[Question] Is the sentencepiece alpha in Marian CLI the one used for BPE dropout?

marian-nmt / marian-dev

Fast Neural Machine Translation in C++ - development repository

https://marian-nmt.github.io

Other

255 stars 125 forks source link

[Question] Is the sentencepiece alpha in Marian CLI the one used for BPE dropout? #658

Closed alvations closed 4 years ago

alvations commented 4 years ago

Is the --sentencepiece-alphas in Marian CLI the same as the alpha on https://github.com/google/sentencepiece/blob/master/src/bpe_model.h#L43 to support BPE dropout when called at https://github.com/marian-nmt/marian-dev/blob/master/src/data/sentencepiece_vocab.cpp#L214 ?

If so, why is there more than 1 alpha?

emjotde commented 4 years ago

We haven't updated to newer SentencePiece for a while. If that concerns BPE dropout then likely not.

alvations commented 4 years ago

Thanks for the clarification! I'll play around the --sentencepiece-alphas in Marian and see what it does during training then =)

emjotde commented 4 years ago

Didn't do anything for me.

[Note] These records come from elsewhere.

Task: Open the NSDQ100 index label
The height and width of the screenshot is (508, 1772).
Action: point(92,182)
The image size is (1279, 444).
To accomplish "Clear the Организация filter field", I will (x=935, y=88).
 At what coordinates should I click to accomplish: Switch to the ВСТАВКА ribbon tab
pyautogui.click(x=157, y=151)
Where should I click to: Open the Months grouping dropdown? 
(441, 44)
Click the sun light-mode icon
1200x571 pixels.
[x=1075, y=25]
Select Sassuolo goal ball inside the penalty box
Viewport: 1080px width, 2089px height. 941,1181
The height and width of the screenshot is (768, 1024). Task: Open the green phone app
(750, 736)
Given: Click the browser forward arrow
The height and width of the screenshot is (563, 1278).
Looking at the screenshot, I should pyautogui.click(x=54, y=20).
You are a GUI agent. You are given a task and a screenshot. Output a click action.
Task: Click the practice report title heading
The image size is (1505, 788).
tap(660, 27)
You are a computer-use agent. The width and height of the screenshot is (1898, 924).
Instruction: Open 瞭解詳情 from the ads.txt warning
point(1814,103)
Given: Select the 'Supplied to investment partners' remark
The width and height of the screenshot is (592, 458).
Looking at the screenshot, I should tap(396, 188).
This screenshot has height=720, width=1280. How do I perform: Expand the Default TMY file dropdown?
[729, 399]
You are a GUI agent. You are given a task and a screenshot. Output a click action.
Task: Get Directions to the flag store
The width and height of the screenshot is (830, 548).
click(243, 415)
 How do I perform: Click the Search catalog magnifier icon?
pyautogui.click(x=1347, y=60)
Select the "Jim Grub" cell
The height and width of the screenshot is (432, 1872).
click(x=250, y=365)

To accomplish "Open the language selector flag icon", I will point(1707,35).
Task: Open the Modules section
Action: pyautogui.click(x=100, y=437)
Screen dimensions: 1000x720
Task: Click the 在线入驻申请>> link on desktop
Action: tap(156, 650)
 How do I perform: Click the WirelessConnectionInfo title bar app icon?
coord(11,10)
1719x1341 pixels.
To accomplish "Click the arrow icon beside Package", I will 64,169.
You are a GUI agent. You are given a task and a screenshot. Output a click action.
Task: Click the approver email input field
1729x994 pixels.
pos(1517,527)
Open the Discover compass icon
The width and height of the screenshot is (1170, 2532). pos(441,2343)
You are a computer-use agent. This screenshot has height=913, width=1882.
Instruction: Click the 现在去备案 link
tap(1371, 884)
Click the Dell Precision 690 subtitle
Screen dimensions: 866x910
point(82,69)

Hence my skepticism towards BPE dropout as well.

alvations commented 4 years ago

Thanks again for checking! Seems like didn't do much to my .spm models too... Maybe it has to be used with some order mechanisms.

Lol, maybe it's better to just create the .spm with the latest dev branch in sentencepiece =)

emjotde commented 4 years ago

Don't think the algorithms actually changed.

alvations commented 4 years ago

I think the the SampleEncode overridden functions did have a new alpha argument in SentencePIece.

For context, I've just got to just figure out how to use the BPE dropout there to "replicate" someone else's experiment that uses https://github.com/VKCOM/YouTokenToMe 's (sentencepice's unigram entropy algorithm with BPE dropout).

alvations commented 4 years ago

Going to close this issue. Thanks for the explanations! I'll just check back when the new sentencepiece is updated in Marian =)

emjotde commented 4 years ago

A remark for clarity, the unigram method isn't BPE, hence no BPE dropout there. I guess you just mean the segmentation sampling?

alvations commented 4 years ago

yes the "BPE dropout" here refers to the segmentation sampling ("Multiple Subword Candidates"), i.e. for the same word, segment it into different ways. https://github.com/google/sentencepiece#subword-regularization-and-bpe-dropout =)

Maybe it should be called "subword dropout" or "subword sampling" or something, lol...